====== EXERCISE DATA ======
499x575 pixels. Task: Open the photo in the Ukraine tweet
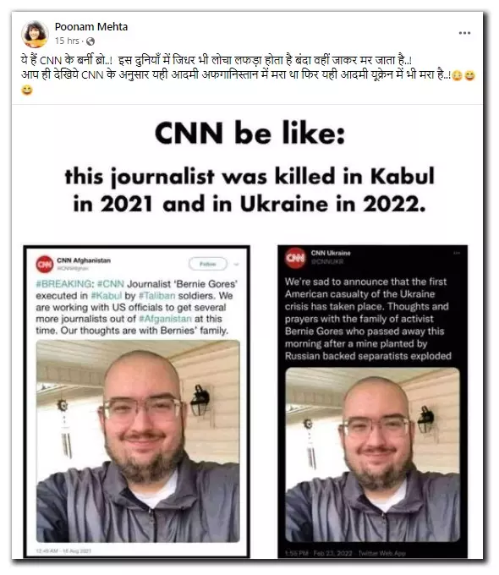372,455
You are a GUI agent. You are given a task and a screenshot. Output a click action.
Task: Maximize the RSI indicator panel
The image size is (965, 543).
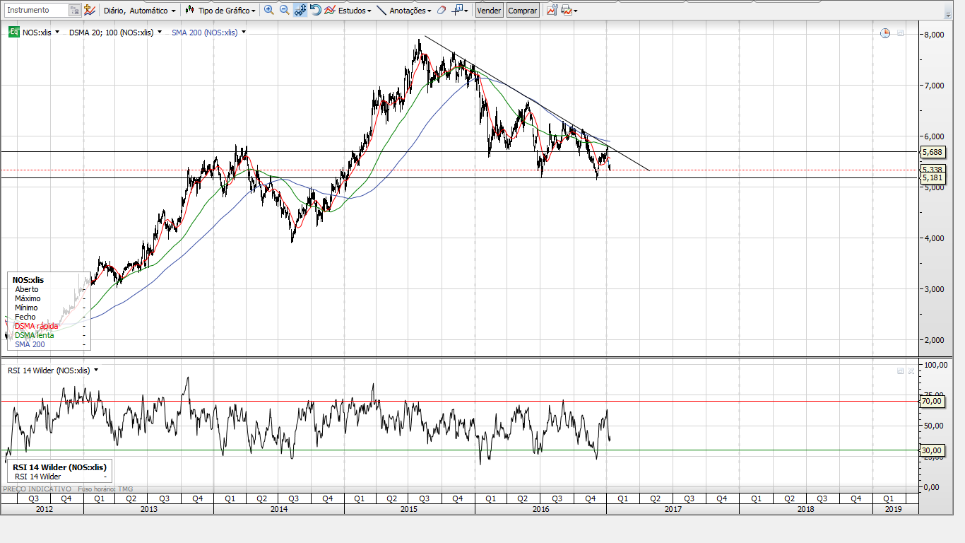(x=901, y=370)
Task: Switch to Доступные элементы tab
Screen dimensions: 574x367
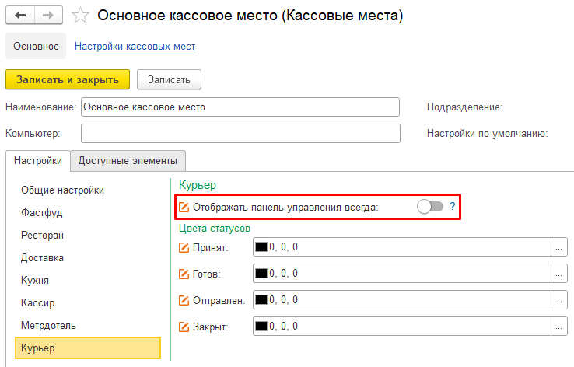Action: (128, 161)
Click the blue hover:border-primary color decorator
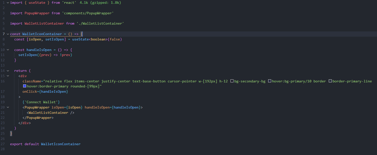Image resolution: width=377 pixels, height=155 pixels. [25, 86]
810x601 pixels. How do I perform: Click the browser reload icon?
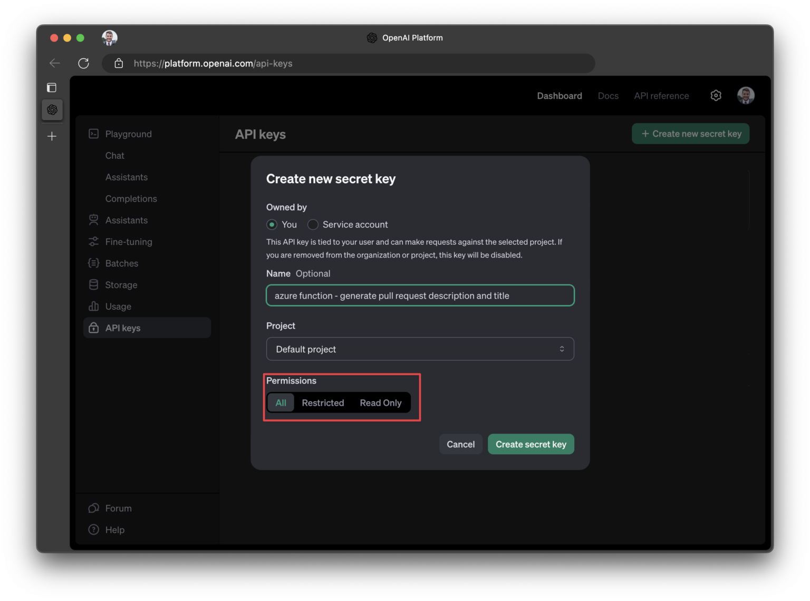click(83, 63)
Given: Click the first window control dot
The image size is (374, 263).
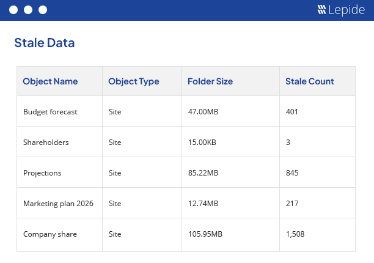Looking at the screenshot, I should pos(13,10).
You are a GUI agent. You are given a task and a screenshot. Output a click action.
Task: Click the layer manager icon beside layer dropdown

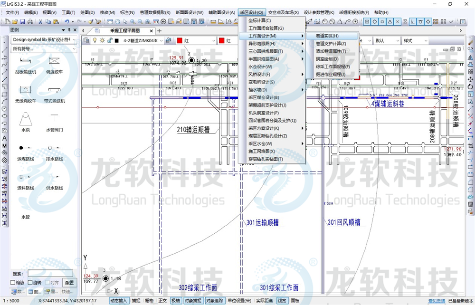(86, 40)
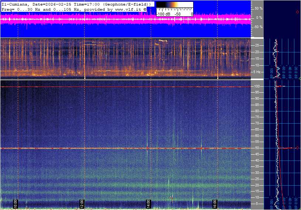Click the 12:00 time label

pyautogui.click(x=82, y=203)
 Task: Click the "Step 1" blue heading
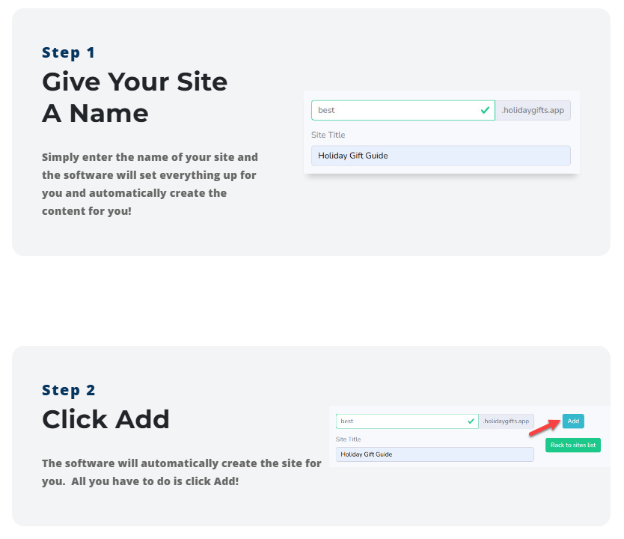point(69,52)
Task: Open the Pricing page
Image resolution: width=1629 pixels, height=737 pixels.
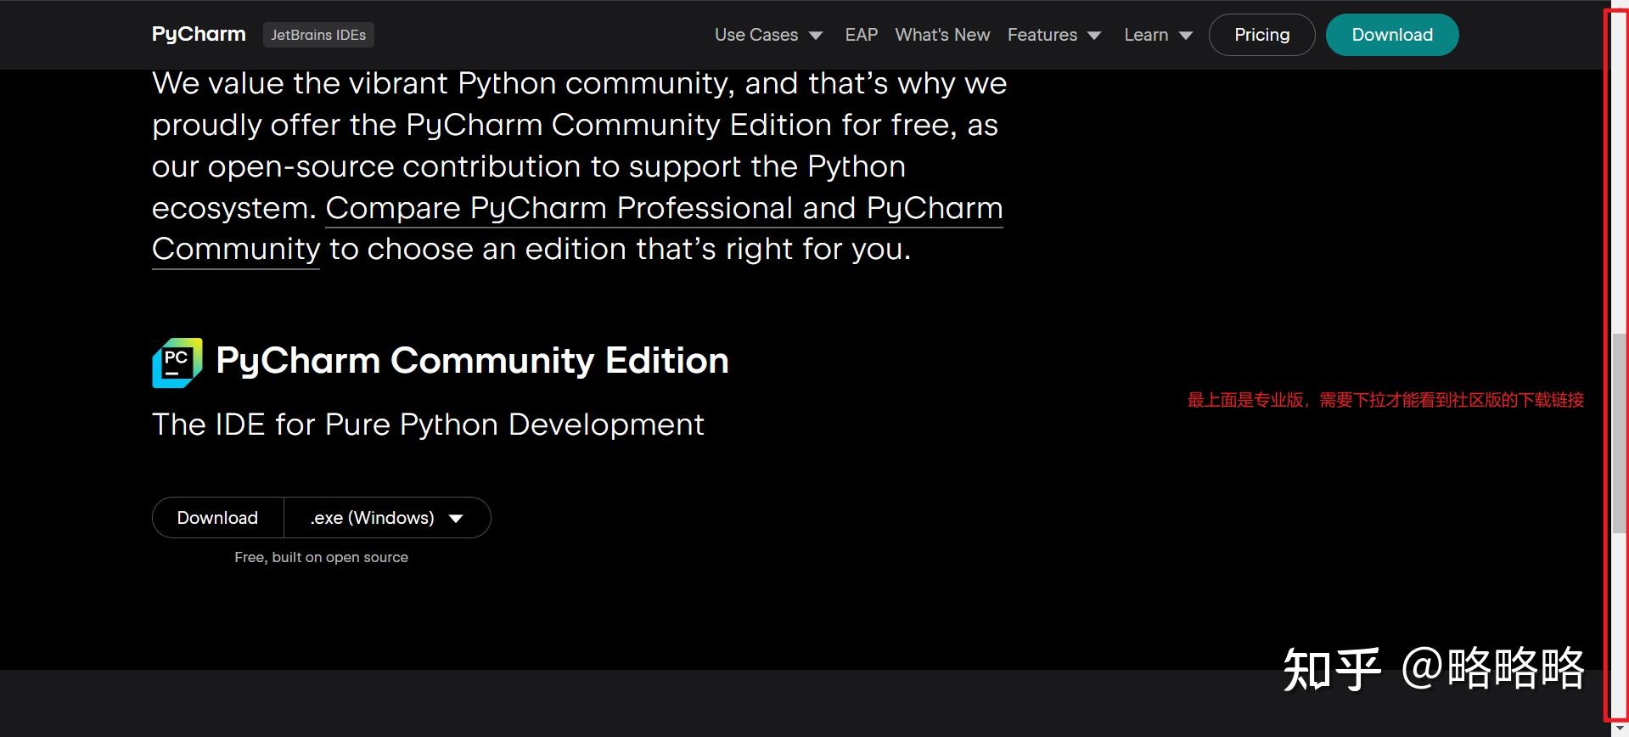Action: tap(1261, 35)
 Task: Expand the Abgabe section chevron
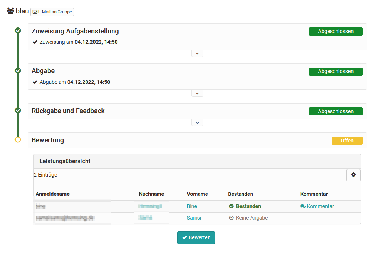(x=197, y=93)
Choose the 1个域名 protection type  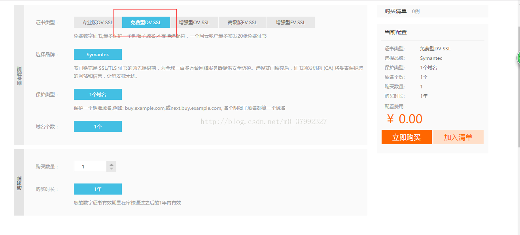[98, 94]
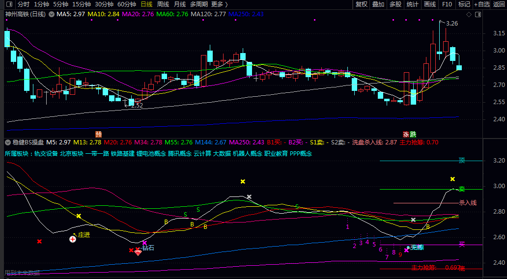Expand the 神州高铁 main chart indicator dropdown

point(52,14)
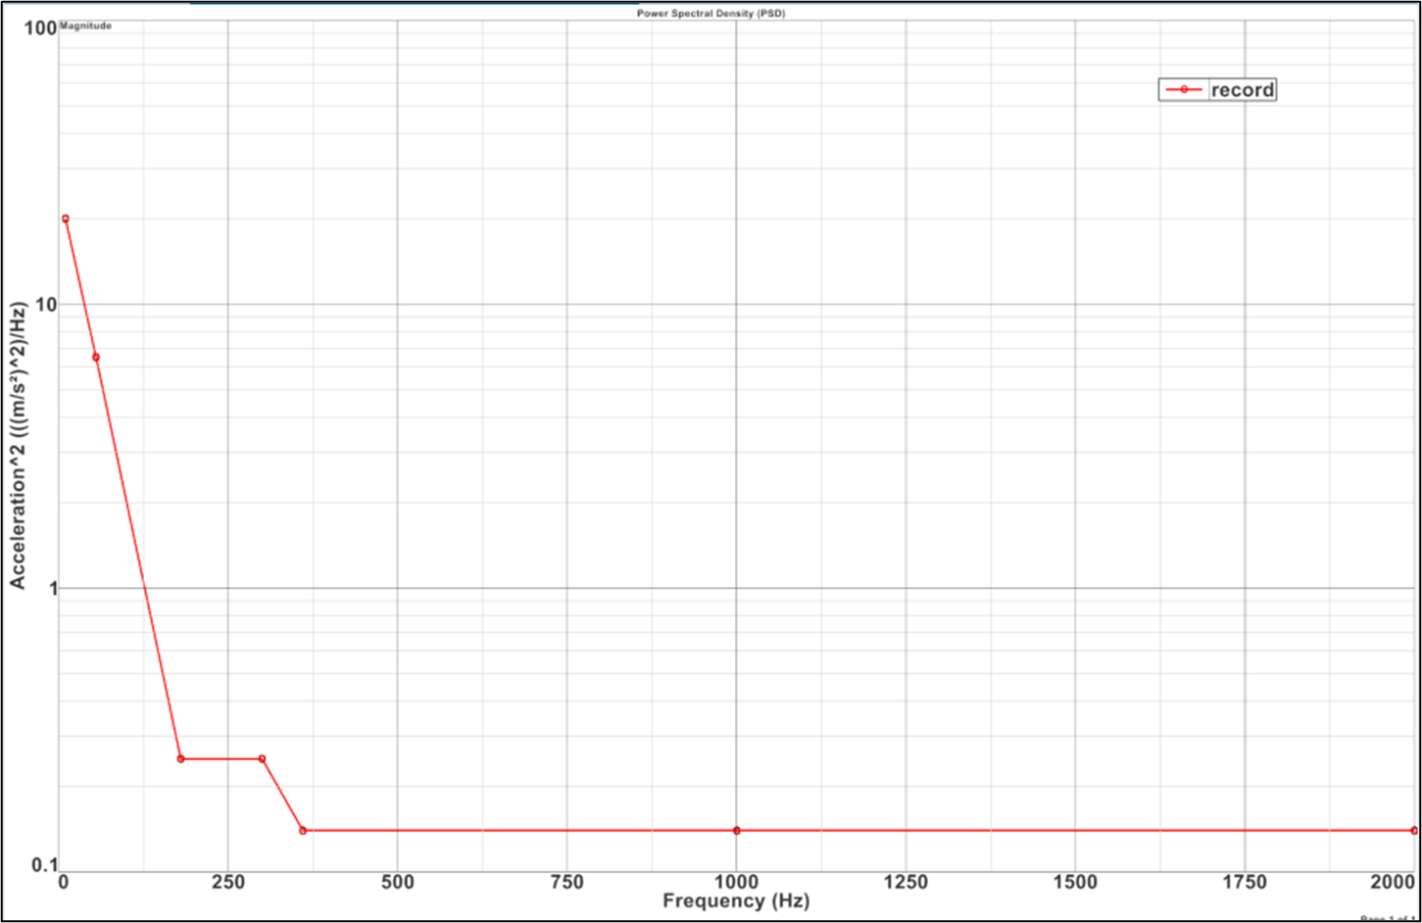Image resolution: width=1422 pixels, height=923 pixels.
Task: Expand the record legend box
Action: (1219, 88)
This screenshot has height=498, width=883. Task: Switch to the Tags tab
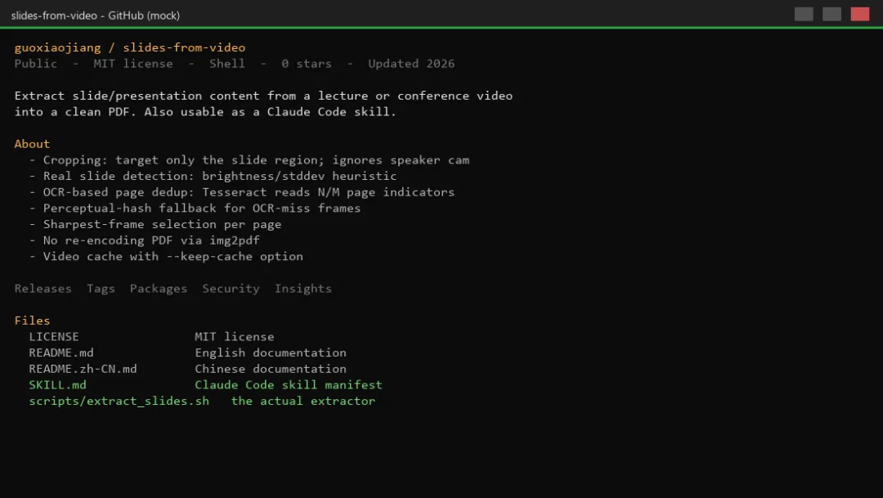coord(101,289)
======
TASK ITEM. Print from the line containing "The image size is (965, 543)." through the line containing "Given: Click the first window control dot" in the data above, exactly as the lines stand, and omit every picture.

YOUR SOLUTION.
The image size is (965, 543).
(x=901, y=370)
Task: Switch to Доступные элементы tab
Screen dimensions: 574x367
Action: (128, 161)
Click the blue hover:border-primary color decorator
Image resolution: width=377 pixels, height=155 pixels. [25, 86]
810x601 pixels. How do I perform: Click the browser reload icon?
click(83, 63)
Given: Click the first window control dot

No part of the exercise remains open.